RECORDS PROVIDED »
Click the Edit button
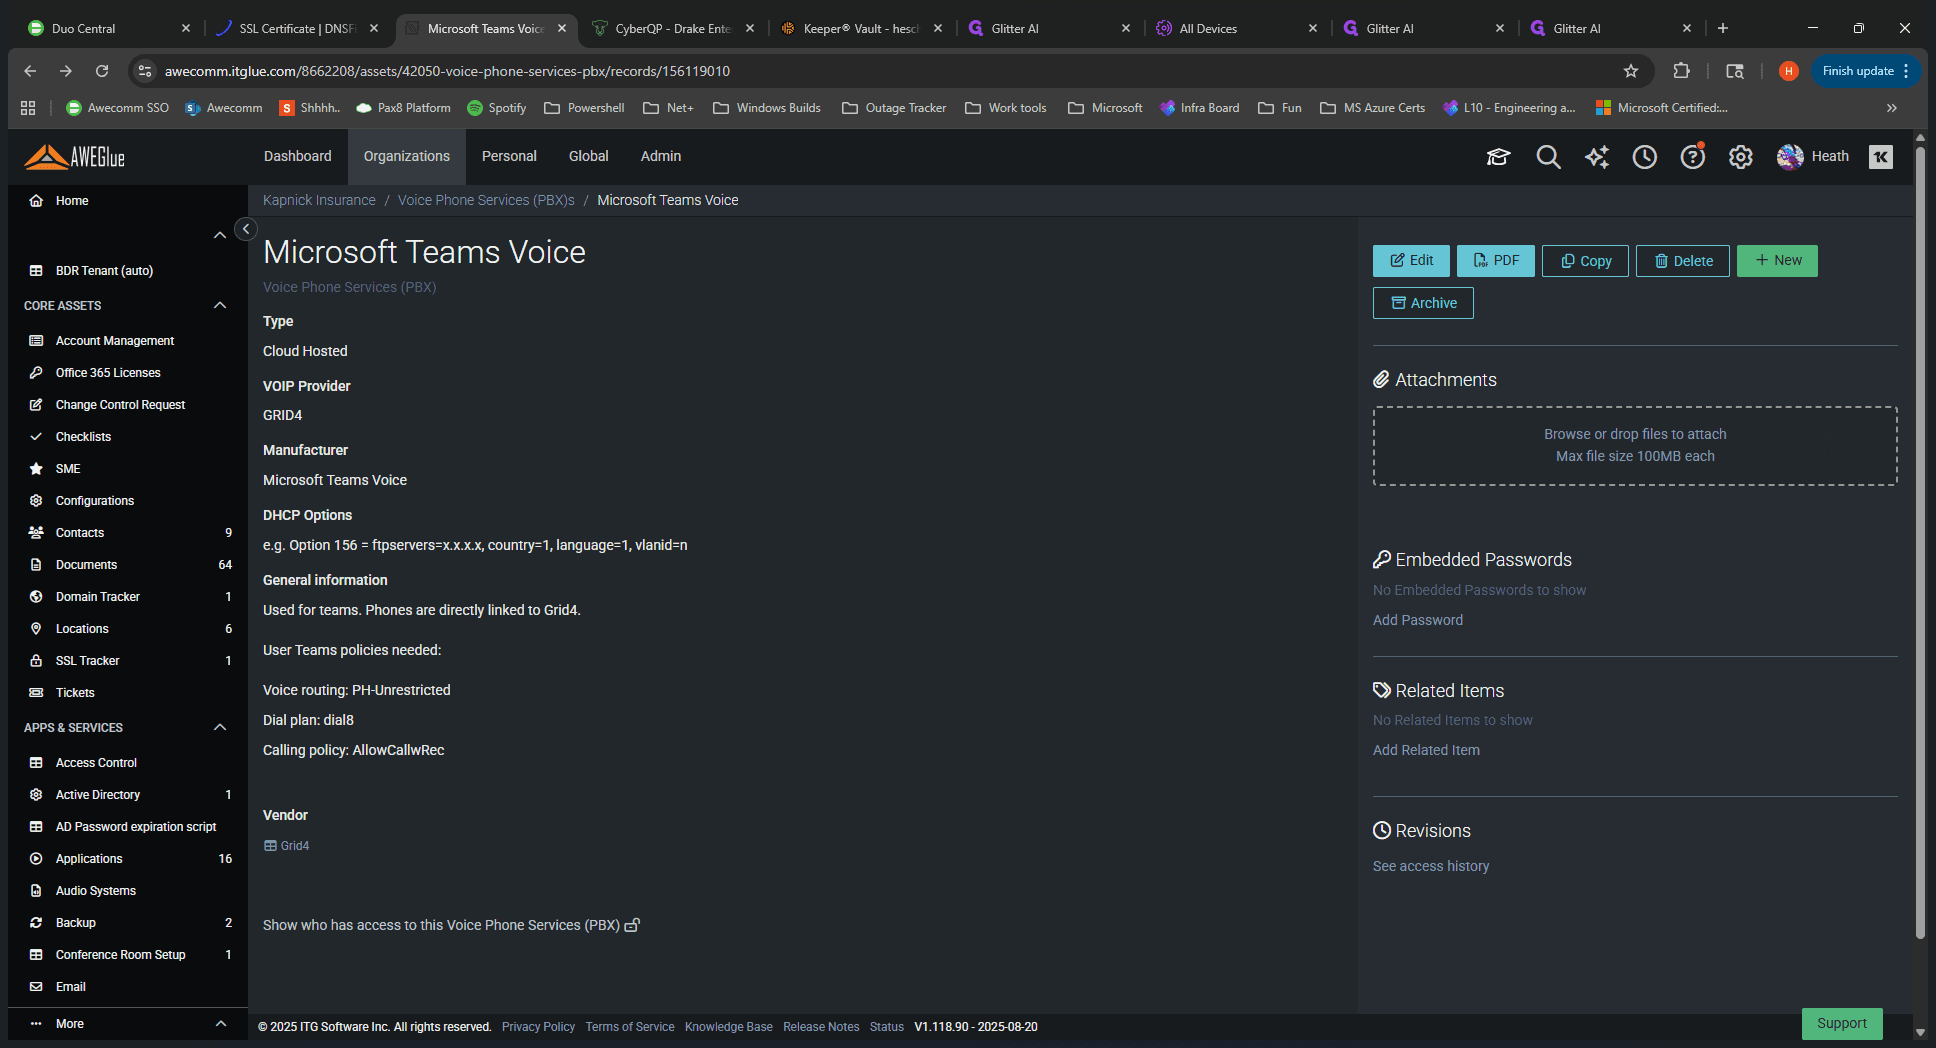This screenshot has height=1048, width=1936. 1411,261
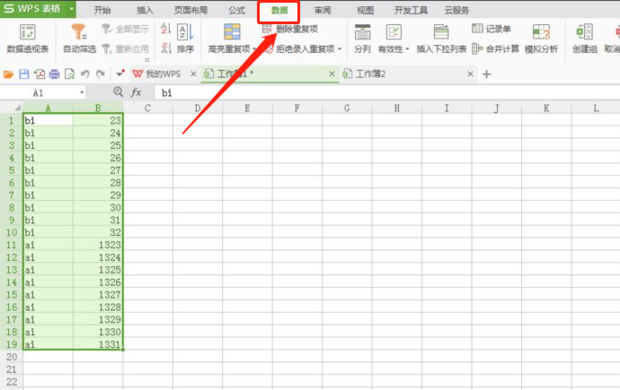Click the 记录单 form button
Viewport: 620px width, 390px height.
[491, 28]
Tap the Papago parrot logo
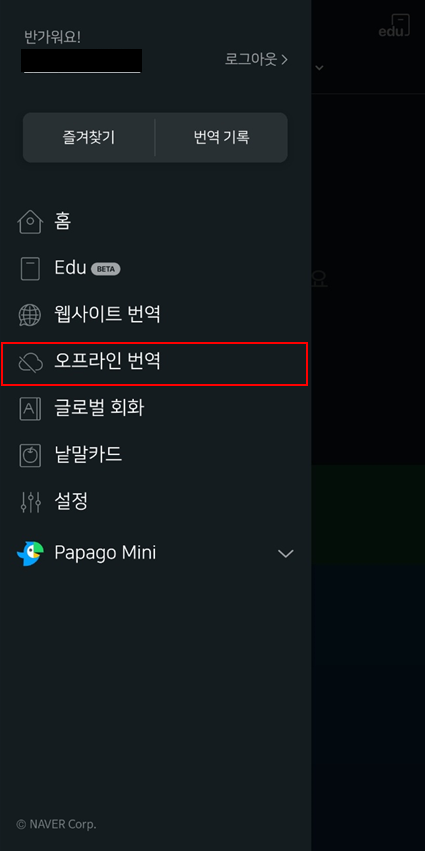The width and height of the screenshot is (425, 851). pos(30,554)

PROBLEM »
Without the pictures, write out the whole listing exactly as it appears.

ANSWER TO THIS PROBLEM »
Click the Edit button
This screenshot has height=1048, width=1936. 1411,261
Click the 记录单 form button
Viewport: 620px width, 390px height.
[491, 28]
Tap the Papago parrot logo
The width and height of the screenshot is (425, 851). pos(30,554)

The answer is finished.